INSTRUCTIONS TO FOLLOW
Rewrite the passage of the humeral fracture study starting with "This study demonstrated" and going on through "plates if necessary.", putting "open reduction and internal fixation" wherever "ORIF" appears.

Two-week post-operative radiograph showing the same fracture fixed using dual plates.

All patients (100%) attended their initial post-operative follow-up appointment. One superficial post-operative wound infection was recorded. Of the 19 patients, 14 (73.7%) had long-term follow-up documentation available for review. Of these 14 patients, all but 1 (94.7%) achieved radiographic union. This patient had a previous diagnosis of spondyloepiphyseal dysplasia tarda with a significant history of musculoskeletal abnormalities and required revision surgery with bone grafting. Of the five patients with no available long-term follow-up documentation available, two had died from unrelated issues and the other three were contacted via telephone (two receiving interstate follow-up) and stated satisfactory outcomes with no ongoing orthopaedic issues.

Of the 19 patients included in this study, 13 were contactable by telephone. All were >1 year following fixation of their fracture. All (100%) reported being either very satisfied (57%) or satisfied (43%) with their outcome. The mean pain score out of 10 was 1.2 with eight patients (61.5%) having a pain score of 0. The mean Quick DASH score was 19.9.

Discussion

The results of this study suggest that humeral fracture fixation utilizing the modified ALA can be performed safely and with satisfactory results. It has several theoretical advantages over traditional approaches. It is less muscle destructive which may result in decreased intraoperative bleeding and less operative pain and weakness. It is also more easily extendable proximally allowing more flexibility of plate positioning and conversion to a proximal humerus pre-contoured plate if necessary. It also allows ease of visualization of the radial nerve, decreasing the likelihood of iatrogenic nerve injury. Previous studies have demonstrated iatrogenic radial nerve injuries occur in 6–32% of plated humeral shaft fractures. ^{5 –9} None were observed in this study.

This study demonstrated a 93% fracture union rate which compares favourably to other studies that have demonstrated a non-union rate following humeral shaft fracture ORIF of 1.6–30%. ^10,11,12 The infection rate of 5% was also comparable with larger studies showing infection rates following ORIF of 3% up to 20%. ^10,11,12 Despite these potential advantages, minimal clinical data yet exist to demonstrate improved clinical outcomes.

Potential disadvantages of this approach include increased operating time as the approach does require several additional steps when identifying the surgical windows and defining the two heads of brachialis, and reduced exposure of the humerus. This study however included eight cases of dual plating, demonstrating the approach allows sufficient visualization for flexible plate positioning and multiple plates if necessary.

INPUT DATA
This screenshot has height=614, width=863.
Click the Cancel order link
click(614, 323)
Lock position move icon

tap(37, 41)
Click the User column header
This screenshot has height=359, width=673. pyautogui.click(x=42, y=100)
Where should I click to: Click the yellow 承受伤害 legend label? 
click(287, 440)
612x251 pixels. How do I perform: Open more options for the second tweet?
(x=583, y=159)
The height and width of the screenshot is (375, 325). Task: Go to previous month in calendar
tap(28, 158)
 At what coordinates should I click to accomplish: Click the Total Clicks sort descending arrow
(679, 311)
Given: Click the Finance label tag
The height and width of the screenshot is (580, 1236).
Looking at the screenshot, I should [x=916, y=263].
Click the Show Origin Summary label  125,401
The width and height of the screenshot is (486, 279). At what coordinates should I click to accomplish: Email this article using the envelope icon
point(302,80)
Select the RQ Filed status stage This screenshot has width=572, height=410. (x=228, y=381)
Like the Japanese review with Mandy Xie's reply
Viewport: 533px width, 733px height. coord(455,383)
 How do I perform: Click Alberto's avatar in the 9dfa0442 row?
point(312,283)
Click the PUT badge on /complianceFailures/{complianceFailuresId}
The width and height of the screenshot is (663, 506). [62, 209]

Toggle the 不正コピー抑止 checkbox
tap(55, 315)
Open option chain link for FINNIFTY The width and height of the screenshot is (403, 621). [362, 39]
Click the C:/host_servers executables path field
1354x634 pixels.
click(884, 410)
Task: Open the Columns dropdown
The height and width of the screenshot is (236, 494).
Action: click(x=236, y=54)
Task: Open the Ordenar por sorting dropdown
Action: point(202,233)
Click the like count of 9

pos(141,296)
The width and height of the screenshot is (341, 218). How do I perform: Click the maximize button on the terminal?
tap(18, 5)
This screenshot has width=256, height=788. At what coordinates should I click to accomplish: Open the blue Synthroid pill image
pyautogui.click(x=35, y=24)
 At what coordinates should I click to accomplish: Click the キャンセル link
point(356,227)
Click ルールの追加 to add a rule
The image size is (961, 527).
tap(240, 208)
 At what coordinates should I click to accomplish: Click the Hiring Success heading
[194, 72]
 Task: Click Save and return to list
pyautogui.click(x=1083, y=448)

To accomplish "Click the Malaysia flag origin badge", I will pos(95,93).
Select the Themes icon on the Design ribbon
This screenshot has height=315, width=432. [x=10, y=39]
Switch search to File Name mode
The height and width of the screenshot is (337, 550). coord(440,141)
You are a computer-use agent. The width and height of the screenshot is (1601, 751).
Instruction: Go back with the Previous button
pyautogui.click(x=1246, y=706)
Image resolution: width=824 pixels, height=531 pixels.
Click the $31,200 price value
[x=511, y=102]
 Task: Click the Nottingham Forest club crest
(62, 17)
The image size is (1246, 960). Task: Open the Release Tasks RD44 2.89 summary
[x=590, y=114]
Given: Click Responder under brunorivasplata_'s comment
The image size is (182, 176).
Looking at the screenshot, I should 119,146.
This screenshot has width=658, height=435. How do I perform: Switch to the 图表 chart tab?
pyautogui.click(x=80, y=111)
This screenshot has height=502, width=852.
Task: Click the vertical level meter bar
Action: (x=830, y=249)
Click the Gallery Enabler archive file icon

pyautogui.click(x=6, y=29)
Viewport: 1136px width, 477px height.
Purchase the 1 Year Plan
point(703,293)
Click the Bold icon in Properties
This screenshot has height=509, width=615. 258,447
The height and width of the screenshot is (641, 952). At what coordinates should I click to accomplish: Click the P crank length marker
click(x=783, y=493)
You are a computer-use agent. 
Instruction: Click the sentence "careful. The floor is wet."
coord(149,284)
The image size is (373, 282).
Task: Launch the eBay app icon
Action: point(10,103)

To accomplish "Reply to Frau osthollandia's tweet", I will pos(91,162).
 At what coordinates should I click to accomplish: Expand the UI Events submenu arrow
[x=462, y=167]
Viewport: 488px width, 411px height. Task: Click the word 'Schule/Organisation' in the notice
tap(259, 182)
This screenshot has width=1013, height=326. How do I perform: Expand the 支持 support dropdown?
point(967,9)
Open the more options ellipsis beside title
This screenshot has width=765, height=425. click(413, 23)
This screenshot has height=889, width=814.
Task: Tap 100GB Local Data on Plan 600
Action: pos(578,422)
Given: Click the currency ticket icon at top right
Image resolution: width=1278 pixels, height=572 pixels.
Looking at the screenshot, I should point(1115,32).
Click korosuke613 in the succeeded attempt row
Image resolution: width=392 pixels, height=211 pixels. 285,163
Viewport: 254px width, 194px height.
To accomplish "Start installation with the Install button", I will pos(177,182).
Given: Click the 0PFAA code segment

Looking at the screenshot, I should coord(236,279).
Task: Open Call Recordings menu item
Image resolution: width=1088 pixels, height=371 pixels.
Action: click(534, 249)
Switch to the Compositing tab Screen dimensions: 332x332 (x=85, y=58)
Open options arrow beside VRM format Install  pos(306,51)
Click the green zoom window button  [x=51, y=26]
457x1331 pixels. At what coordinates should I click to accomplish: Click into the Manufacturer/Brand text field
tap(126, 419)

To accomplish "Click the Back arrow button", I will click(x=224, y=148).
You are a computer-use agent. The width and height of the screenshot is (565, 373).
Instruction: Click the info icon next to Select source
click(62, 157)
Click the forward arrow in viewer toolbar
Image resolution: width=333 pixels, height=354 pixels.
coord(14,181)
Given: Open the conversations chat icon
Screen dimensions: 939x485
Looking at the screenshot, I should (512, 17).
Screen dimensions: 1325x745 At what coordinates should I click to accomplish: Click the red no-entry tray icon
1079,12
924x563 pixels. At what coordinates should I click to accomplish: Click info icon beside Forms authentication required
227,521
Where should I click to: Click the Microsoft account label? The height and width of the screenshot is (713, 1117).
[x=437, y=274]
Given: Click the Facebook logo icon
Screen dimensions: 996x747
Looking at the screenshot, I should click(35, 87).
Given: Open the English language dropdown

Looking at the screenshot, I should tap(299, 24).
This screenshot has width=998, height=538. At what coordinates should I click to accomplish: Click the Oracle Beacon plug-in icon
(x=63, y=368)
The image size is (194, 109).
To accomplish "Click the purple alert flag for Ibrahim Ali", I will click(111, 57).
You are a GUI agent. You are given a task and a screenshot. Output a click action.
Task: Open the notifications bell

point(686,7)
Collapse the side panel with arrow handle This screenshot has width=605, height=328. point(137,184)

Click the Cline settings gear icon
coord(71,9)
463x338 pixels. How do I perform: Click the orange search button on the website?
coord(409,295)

OUTPUT FOR THIS TASK
This study demonstrated a 93% fracture union rate which compares favourably to other studies that have demonstrated a non-union rate following humeral shaft fracture open reduction and internal fixation of 1.6–30%. ^10,11,12 The infection rate of 5% was also comparable with larger studies showing infection rates following open reduction and internal fixation of 3% up to 20%. ^10,11,12 Despite these potential advantages, minimal clinical data yet exist to demonstrate improved clinical outcomes.

Potential disadvantages of this approach include increased operating time as the approach does require several additional steps when identifying the surgical windows and defining the two heads of brachialis, and reduced exposure of the humerus. This study however included eight cases of dual plating, demonstrating the approach allows sufficient visualization for flexible plate positioning and multiple plates if necessary.